INPUT FOR THIS TASK

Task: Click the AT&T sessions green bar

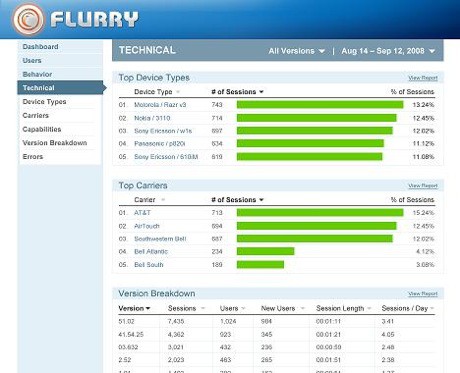Action: (320, 213)
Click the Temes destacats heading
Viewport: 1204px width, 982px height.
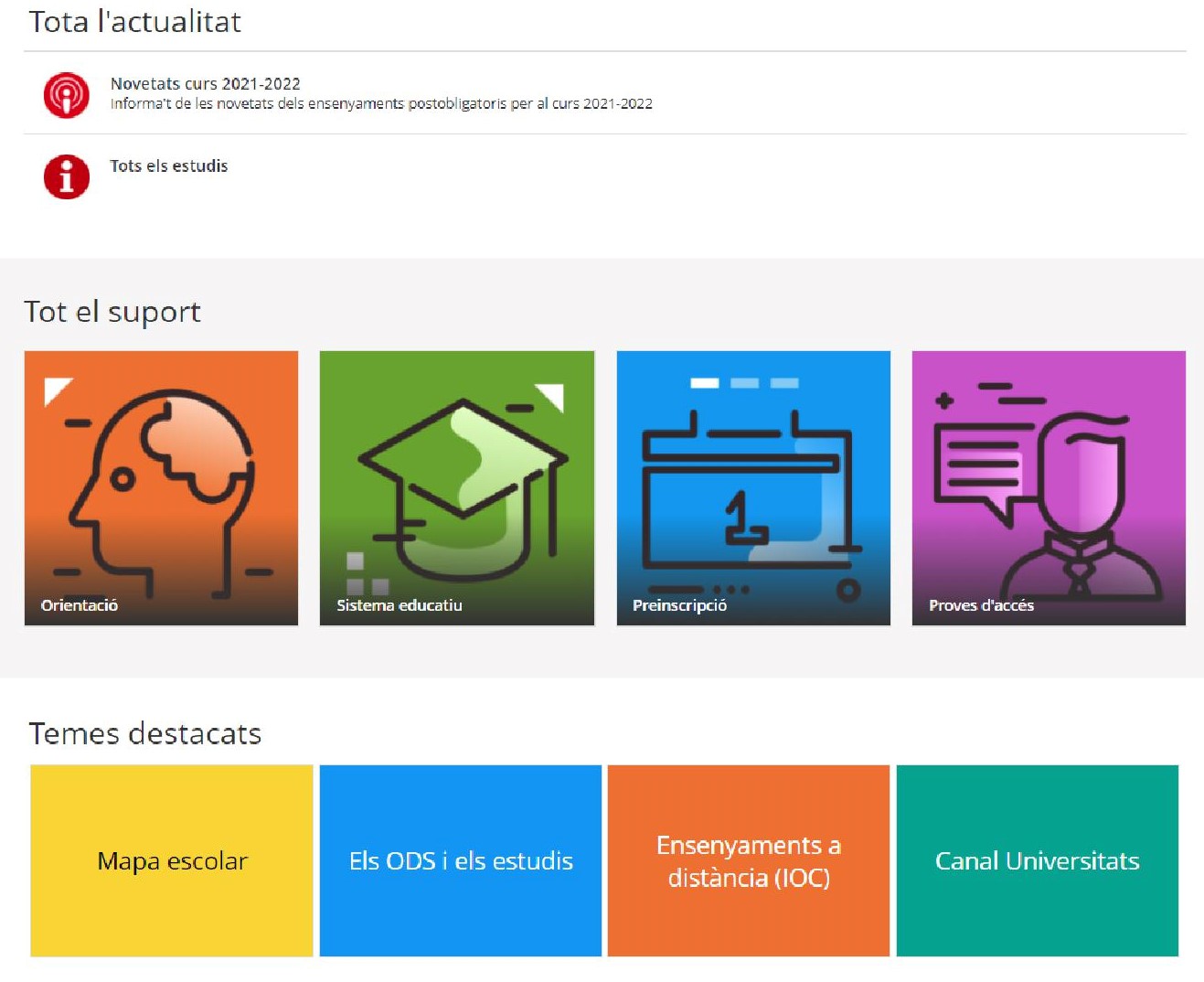click(145, 733)
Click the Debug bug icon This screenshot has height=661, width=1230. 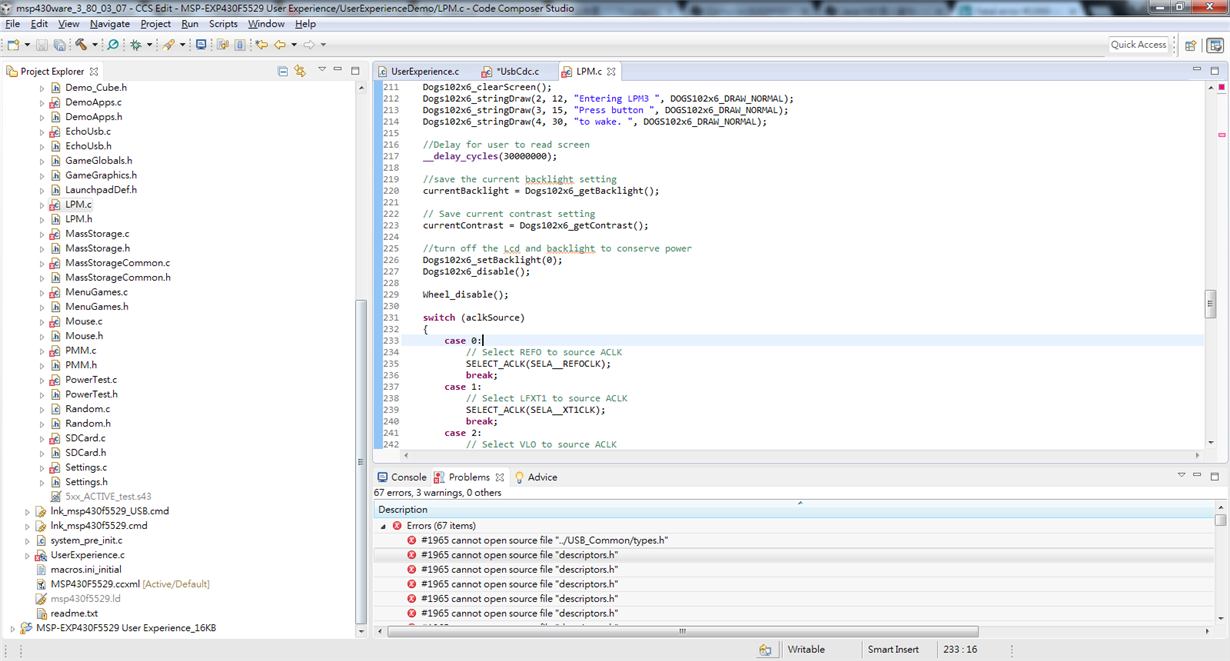(135, 45)
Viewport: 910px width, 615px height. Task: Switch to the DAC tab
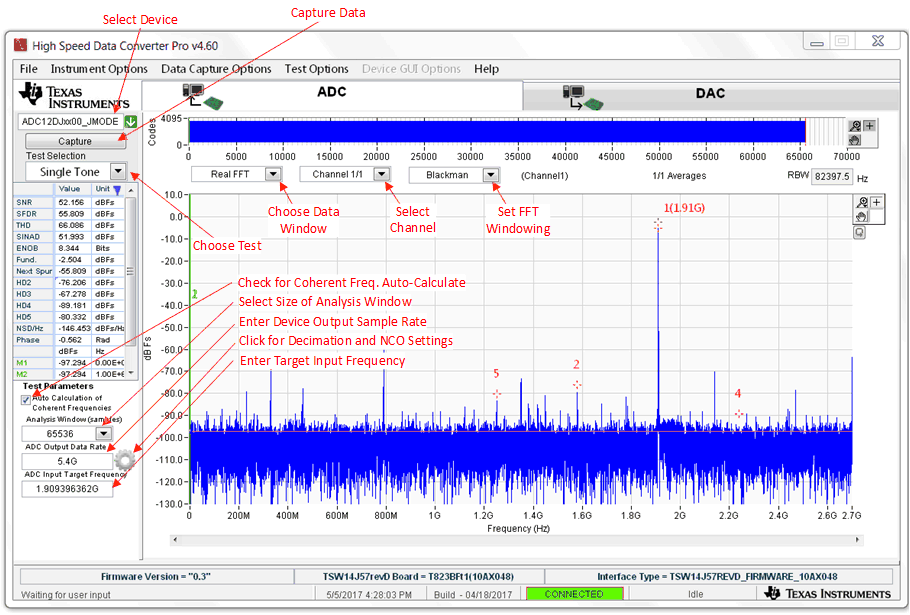pyautogui.click(x=710, y=92)
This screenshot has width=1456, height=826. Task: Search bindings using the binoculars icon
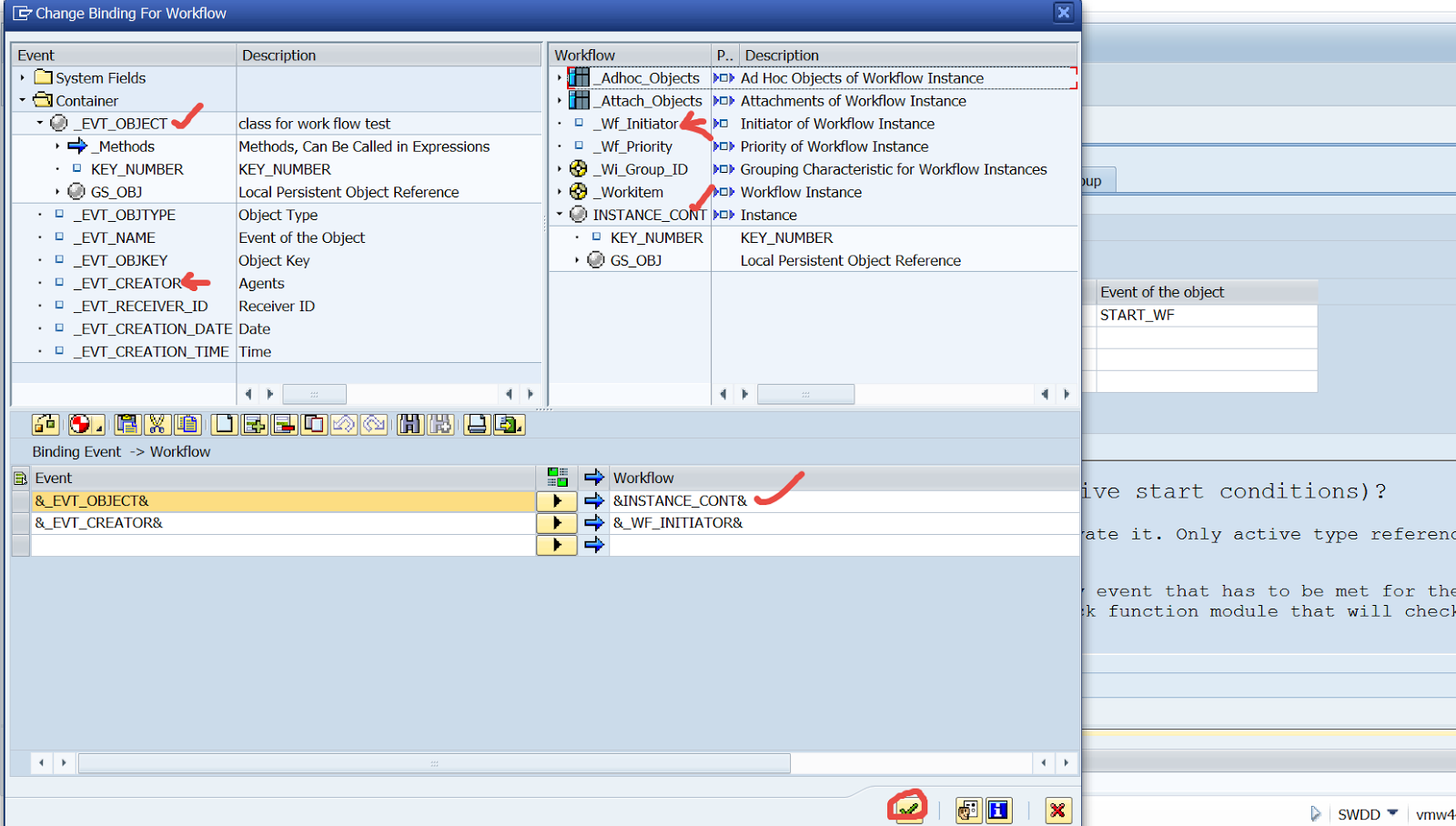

THE TASK
Copy the entries from the line containing "Viewport: 910px width, 615px" through the end of the entries, inclusive, and omit the pictures.

REPLY TO THE TASK
Viewport: 910px width, 615px height. Task: Switch to the DAC tab
pyautogui.click(x=710, y=92)
This screenshot has width=1456, height=826. Task: Search bindings using the binoculars icon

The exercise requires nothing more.